Thymus Gland and Skeletal Muscles
n2-STZ 85 to 100 milligrams per kilogram body weight reported the decreased NO synthase activity and its sensitivity to insulin in muscle which supports its frequent use as a type 2 diabetes model. In thymus gland, it demonstrated atrophy, decreased in T cells count and Ca plus ATPase activity which leads to increased intracellular calcium and apoptosis in thymus gland. The underlying mechanism may be the reduced NO synthesis which is an important cellular signaling molecule, helps to modulate vascular tone, insulin secretion and act in immune defense mechanism.
Reduced number and efficiency of insulin receptors, adipose size, pancreatic insulin content and adipose mass may be considered as an evidence in the model of type 2 DM with sustained insulin resistance in adulthood of rats. In addition, decreased vascular permeability was reported in high dose n1 or n5-STZ 150 to 160 milligrams per kilogram body weight model after 8 to 12 weeks of age.
Interpretation
Critical observation and analysis of previous research indicate that the n-STZ model can be further explored to study the skeletal muscles and thymus gland dysfunction. It is interpreted that n2-STZ 100 or 160 milligrams per kilogram has the potential to mimic human diabetes associated dysfunction of skeletal muscle and thymus gland after 6 to 12 weeks of age.
Therapeutic Applications
Currently, n-STZ rat model is used to investigate various phytochemicals, well established drugs and reported encouraging results. Some of the examples are discussed here to understand its usefulness in the pharmacotherapy research.
Quercetin and tocopherol were investigated against diabetic neuropathy in neonates of rats after 6 weeks of diabetes induction and both of them showed significantly improved histological findings. Hypertension was induced in n-STZ rats and reported to be decreased by glibenclamide, captopril and virgin argan oil VAO obtained from the fruit of Argania spinosa. In addition, Aliskiren, an anti-hypertensive drug was investigated for its potential in diabetic nephropathy and showed an improvement in altered parameters. Ghrelin is a peptide hormone, was investigated for the protective effects on liver and was found to improve immunoreactivity of obestatin, Caspase 8, Caspase 3 and proliferating cell nuclear antigen.

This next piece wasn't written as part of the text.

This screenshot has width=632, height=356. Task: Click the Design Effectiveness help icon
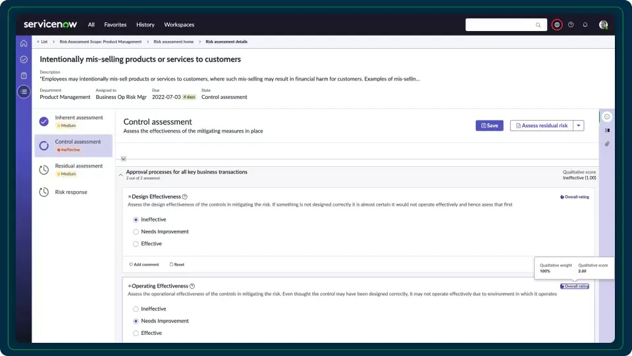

Serum AST and ALT activities were also reported to be decreased after ghrelin treatment in n-STZ diabetic rats. Lactobacillus strain GG is a probiotic, reported to decrease blood glucose levels and glucose tolerance in n-STZ rats. Effect of intranasal insulin and serotonin was investigated on the activity of adenylyl cyclase ACS in myocardium and reproductive tissues of female n-STZ rats and reported to normalize the functional activity of ACS. It was reported that the n-STZ model is close to human type 2 DM and demonstrates pronounced resistance of nervous and peripheral tissues to insulin and moderate hyperglycemia. In one of the study, D-phenylalanine derivative and metformin were reported to decrease blood glucose level significantly with significant increase in plasma insulin level. Thus, the current findings were sufficient to reach the conclusion that n-STZ rat model has wider research applicability and potential to mimic the human pathophysiology of diabetes and its complications.
Conclusion
Based on the previously reported research studies, reviews and their critical interpretations it is suggested that researcher can explore split dose STZ 90 to 100 milligrams per kilogram body weight model to induce Type 2 DM in neonates of rats at 2nd or 3rd postnatal day. This model may demonstrate symptomatic diabetic complications due to persistent hyperglycemia at the age of approximately 18 to 24 weeks. The major advantage of this model is it mimics pathophysiology of early diabetic complications present in human and its affordability for the researcher working with the limited resources.